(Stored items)
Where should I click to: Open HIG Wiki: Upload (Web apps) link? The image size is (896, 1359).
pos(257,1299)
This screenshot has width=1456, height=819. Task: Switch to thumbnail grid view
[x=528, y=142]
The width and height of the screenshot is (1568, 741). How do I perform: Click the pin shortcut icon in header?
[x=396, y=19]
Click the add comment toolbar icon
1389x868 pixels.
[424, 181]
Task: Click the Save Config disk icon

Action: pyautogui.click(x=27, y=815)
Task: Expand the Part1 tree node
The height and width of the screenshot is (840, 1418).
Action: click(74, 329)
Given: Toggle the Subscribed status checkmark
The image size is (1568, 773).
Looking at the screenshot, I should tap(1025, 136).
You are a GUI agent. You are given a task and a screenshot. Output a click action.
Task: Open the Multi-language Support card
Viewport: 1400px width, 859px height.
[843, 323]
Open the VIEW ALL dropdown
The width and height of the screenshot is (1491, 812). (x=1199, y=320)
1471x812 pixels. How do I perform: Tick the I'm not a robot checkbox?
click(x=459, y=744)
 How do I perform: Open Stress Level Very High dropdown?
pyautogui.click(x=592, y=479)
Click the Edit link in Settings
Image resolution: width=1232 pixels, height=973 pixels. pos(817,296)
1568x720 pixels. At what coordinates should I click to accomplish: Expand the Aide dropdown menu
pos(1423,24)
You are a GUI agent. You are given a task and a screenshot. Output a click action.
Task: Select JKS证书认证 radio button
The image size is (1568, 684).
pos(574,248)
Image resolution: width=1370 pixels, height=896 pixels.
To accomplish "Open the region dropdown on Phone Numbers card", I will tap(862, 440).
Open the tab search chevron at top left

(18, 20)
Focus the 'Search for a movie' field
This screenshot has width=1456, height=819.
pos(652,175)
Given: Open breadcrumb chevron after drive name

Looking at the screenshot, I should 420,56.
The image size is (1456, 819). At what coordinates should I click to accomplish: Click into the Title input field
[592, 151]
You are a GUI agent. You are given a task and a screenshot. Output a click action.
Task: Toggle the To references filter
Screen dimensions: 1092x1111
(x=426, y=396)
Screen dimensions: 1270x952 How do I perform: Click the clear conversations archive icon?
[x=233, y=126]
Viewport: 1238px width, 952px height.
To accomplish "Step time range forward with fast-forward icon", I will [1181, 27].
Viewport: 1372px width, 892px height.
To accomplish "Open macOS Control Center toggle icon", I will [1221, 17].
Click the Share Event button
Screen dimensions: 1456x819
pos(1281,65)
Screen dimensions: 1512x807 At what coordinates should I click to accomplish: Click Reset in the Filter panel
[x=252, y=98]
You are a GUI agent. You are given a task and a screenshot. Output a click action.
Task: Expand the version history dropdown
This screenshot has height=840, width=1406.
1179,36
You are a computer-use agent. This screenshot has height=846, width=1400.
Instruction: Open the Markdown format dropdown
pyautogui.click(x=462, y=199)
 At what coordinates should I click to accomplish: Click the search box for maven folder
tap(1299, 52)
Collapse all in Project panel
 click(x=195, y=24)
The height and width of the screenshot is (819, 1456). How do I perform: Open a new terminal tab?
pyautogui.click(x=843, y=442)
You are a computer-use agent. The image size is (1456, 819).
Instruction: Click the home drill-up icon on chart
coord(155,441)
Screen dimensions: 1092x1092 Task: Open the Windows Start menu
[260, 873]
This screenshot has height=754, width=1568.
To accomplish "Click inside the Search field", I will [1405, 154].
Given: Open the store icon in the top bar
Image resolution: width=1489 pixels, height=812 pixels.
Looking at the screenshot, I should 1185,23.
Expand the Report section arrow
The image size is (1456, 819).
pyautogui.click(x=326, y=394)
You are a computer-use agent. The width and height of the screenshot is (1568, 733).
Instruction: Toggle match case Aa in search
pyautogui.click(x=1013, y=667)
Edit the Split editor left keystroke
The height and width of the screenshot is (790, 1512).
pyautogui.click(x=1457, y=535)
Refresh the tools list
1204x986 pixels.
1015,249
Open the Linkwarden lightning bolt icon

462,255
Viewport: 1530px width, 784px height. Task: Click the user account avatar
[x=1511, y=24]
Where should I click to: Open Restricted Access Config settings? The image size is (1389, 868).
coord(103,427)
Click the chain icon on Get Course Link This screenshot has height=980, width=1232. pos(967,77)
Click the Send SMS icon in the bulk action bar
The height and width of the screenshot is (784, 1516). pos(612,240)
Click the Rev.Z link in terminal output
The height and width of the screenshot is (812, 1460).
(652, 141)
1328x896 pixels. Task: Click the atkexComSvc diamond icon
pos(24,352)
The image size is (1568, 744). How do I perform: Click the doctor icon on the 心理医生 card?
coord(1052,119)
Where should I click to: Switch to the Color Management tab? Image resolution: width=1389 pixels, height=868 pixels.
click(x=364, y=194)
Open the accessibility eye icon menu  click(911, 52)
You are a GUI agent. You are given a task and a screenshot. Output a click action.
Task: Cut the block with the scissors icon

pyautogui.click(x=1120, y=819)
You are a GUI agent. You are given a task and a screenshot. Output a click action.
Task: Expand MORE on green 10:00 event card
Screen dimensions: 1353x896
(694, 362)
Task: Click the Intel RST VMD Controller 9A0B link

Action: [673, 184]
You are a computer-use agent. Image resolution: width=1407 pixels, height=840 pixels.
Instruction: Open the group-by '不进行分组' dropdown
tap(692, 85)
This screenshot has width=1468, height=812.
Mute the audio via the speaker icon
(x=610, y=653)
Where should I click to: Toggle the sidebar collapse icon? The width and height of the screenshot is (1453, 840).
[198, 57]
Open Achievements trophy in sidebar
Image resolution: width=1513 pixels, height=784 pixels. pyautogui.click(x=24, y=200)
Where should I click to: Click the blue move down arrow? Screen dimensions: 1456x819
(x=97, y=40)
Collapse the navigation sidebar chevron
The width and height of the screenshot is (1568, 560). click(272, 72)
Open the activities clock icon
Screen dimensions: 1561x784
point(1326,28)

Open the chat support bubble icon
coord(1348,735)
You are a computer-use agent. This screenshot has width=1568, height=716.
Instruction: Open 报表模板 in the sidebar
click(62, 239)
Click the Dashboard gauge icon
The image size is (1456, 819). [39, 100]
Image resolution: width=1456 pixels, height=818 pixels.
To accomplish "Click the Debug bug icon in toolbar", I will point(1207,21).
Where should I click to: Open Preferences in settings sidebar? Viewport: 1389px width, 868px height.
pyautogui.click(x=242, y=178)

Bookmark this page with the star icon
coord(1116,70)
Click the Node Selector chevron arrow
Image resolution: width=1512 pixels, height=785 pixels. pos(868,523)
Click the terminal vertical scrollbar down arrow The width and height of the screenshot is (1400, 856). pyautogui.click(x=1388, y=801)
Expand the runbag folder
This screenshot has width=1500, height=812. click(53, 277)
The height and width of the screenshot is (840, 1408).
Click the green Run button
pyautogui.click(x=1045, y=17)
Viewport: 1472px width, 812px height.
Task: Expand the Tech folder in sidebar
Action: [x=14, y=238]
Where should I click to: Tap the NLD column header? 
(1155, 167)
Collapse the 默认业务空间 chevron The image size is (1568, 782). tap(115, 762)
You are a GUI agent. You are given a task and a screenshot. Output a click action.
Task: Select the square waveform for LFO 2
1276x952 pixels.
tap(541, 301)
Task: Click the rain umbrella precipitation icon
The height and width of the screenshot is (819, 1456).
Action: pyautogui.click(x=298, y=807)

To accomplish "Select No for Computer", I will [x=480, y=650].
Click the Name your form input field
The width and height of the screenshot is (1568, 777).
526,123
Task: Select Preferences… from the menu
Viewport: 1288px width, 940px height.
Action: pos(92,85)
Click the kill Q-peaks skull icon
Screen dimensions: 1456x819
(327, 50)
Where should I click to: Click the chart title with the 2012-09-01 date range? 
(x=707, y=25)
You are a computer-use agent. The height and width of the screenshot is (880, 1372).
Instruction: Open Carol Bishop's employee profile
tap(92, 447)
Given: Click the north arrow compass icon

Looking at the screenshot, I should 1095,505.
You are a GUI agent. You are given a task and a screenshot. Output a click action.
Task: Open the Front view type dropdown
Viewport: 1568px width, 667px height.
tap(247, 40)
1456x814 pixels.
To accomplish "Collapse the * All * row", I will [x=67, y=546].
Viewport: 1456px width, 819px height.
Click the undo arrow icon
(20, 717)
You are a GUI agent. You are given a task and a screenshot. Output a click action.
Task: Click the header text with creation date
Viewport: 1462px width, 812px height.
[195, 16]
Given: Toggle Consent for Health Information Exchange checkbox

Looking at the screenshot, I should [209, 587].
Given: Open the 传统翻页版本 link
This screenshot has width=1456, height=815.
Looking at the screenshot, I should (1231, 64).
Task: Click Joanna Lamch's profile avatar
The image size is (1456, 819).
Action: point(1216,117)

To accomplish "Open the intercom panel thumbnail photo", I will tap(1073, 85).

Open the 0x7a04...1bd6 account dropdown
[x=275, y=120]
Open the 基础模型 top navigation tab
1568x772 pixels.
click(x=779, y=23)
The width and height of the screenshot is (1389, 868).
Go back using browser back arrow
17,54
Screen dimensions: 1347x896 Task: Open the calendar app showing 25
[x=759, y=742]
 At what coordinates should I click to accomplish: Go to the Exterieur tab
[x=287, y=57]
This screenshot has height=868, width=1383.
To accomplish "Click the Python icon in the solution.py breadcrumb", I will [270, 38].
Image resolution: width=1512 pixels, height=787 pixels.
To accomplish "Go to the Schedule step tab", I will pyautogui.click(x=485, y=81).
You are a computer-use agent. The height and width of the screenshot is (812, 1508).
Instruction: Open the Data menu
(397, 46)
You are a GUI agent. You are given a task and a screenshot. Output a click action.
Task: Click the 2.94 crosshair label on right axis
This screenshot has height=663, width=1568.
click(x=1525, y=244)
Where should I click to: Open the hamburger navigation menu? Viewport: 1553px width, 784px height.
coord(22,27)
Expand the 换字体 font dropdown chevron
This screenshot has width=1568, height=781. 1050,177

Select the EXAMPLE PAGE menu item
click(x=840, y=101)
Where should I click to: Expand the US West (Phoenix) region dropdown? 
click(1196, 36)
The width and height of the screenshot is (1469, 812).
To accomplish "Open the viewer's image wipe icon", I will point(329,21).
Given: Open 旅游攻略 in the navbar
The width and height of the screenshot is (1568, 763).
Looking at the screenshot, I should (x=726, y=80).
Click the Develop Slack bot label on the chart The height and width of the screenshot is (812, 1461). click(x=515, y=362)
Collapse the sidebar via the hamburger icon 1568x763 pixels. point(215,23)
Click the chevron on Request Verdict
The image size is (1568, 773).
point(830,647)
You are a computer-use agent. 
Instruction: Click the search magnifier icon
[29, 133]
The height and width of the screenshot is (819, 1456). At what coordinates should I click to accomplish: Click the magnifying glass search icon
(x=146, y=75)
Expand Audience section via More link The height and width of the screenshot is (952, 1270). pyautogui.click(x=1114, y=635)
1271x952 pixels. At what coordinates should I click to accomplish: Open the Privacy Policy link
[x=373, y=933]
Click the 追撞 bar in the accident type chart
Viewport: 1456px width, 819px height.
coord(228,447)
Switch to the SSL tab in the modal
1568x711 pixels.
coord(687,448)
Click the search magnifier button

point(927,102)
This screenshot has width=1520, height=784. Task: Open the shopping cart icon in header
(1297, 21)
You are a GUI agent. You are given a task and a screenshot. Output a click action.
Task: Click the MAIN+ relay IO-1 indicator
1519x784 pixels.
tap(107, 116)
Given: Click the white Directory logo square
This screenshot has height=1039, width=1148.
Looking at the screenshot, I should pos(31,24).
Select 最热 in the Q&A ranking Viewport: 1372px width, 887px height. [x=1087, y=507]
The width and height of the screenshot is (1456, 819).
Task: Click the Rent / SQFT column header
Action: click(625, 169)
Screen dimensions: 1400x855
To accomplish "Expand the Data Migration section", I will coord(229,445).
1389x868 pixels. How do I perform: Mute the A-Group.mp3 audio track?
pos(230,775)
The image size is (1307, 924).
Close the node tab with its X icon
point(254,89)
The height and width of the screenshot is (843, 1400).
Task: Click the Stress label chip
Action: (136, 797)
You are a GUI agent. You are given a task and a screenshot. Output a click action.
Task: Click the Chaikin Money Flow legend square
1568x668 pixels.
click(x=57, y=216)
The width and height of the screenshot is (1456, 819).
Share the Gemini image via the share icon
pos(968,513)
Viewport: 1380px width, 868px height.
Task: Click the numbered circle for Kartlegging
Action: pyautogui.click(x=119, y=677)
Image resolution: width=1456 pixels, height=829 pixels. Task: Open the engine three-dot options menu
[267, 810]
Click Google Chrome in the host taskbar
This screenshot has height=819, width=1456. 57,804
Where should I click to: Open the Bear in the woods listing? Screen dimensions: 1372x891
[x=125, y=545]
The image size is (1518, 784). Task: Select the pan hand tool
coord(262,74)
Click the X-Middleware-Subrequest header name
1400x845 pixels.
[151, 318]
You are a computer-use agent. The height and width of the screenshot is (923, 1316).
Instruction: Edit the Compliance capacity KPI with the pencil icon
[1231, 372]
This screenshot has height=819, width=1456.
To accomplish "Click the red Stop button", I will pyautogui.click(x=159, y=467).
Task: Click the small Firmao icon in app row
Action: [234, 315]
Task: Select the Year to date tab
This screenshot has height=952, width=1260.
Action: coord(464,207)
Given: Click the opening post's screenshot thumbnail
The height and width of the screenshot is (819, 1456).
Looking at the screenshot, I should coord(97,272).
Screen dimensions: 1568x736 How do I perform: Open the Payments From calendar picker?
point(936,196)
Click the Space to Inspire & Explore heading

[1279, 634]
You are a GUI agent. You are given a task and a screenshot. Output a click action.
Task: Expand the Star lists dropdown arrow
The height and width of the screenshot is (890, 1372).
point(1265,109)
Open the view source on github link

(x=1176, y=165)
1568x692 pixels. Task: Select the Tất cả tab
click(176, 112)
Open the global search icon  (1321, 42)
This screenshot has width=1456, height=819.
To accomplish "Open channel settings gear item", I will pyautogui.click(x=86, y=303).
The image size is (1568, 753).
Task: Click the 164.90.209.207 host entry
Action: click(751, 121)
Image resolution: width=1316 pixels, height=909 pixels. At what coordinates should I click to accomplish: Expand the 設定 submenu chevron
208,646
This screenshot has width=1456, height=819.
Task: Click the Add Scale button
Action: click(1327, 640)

- _TASK PROMPT_:
Say how many lines in the entries contain the string "square", and say nothing else.

- _RESPONSE TO THE EXERCISE_:
3